A few weeks ago I was reminded by a reader about the Vallejuelo brand and while placing an order for some other things saw that Atlantic Cigar now carries them. They’re not expensive, and they fit in my shopping basket nicely.
Vallejuelo is made by Intercigar, a Dominican company established by Dutch cigar impresario Maurice Antonius Koks. Intercigar also makes a budget brand called Antonius, and judging from their website they also make private label cigars for independent retailers. Vallejuelo was originally designed for the Swiss market as a less expensive alternative to Cuban cigars. They are certainly less expensive. In other respects it’s setting the bar very high, but we’ll just have to see if they stand up to the Behike.
Vallejuelo features a Nicaraguan and Dominican blend of fillers, a Dominican binder, and an Habano wrapper grown in Ecuador. There appear to be four sizes in production:
- Robusto – 5 x 50
- Robusto Gordo – 5 x 54
- Gran Toro – 6 x 54
- Gordo – 6 x 60
The name “Vallejuelo” means small valley.
Take the band off a Vallejuelo robusto and it might be confused for half a dozen other high-quality smokes featuring triple-wrapped heads. The wrapper is a dark golden brown with a nice sheen. Pressing the cigar reveals a hard pack with almost no give, but the draw is open and the cigar burns at a leisurely pace. The ash is slightly flaky, but it holds.
Overall very good construction.
This is a very much a Nicaraguan style cigar. It opens with a brash dose of black pepper and then mellows into an earthy, but somewhat sharp smoke.
After the initial spice of the Vallejuelo wears away, the mid-section slides into a potent mixture of earth and wood. The wrapper adds a note of cocoa and a touch of sweetness to the mix.
The finale of the cigar is a return to the first third as the pepper makes a brief comeback and the smoke gets down and dirty. I’d classify this cigar as medium in body but full in strength. It’s one of those cigars that throws me back in my chair like the guy in that old Maxell ad. Just sub in a lawn chair and put him in the back yard.

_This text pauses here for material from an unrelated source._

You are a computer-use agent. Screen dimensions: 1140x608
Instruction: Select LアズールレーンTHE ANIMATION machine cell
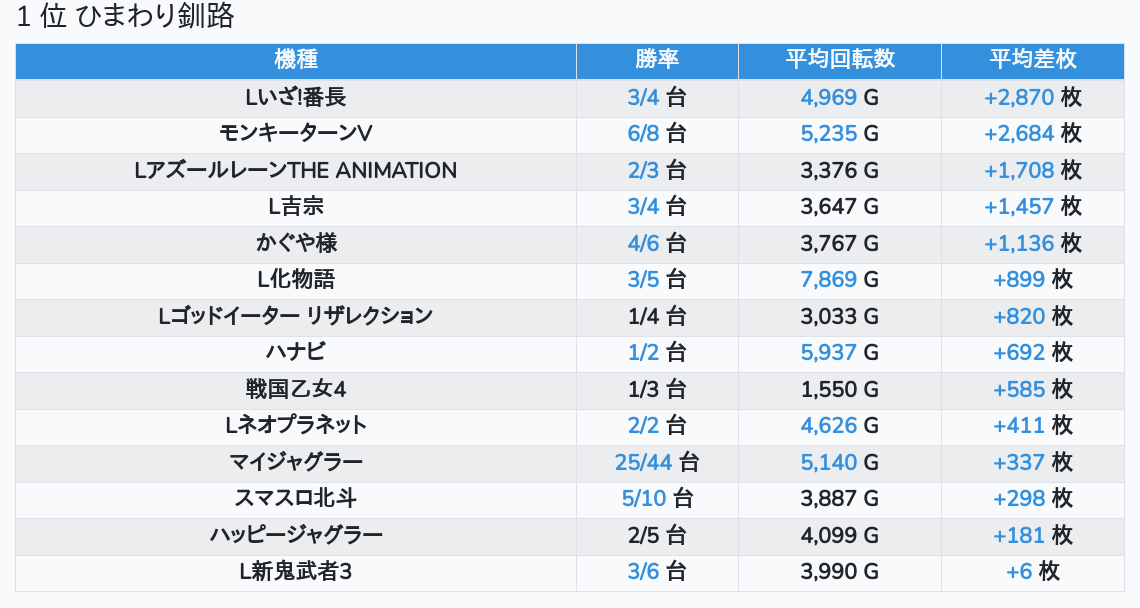coord(295,170)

Vallejuelo is a tasty Nicaraguan-style cigar with a good thump. The robusto is a strong and earthy smoke with a subtle aroma, and that’s not easy to find in this price range. Its only flaw is some harshness that might fade a bit with age.
Is Vallejuelo a reasonable alternative to Cuban cigars? Not exactly. But at $4.00 a stick it’s a less expensive alternative to many of the high-end cigars coming out of Nicaragua these days. I’ll be looking for this one in a couple other sizes to see if I can get the same flavor at a slightly lower voltage level.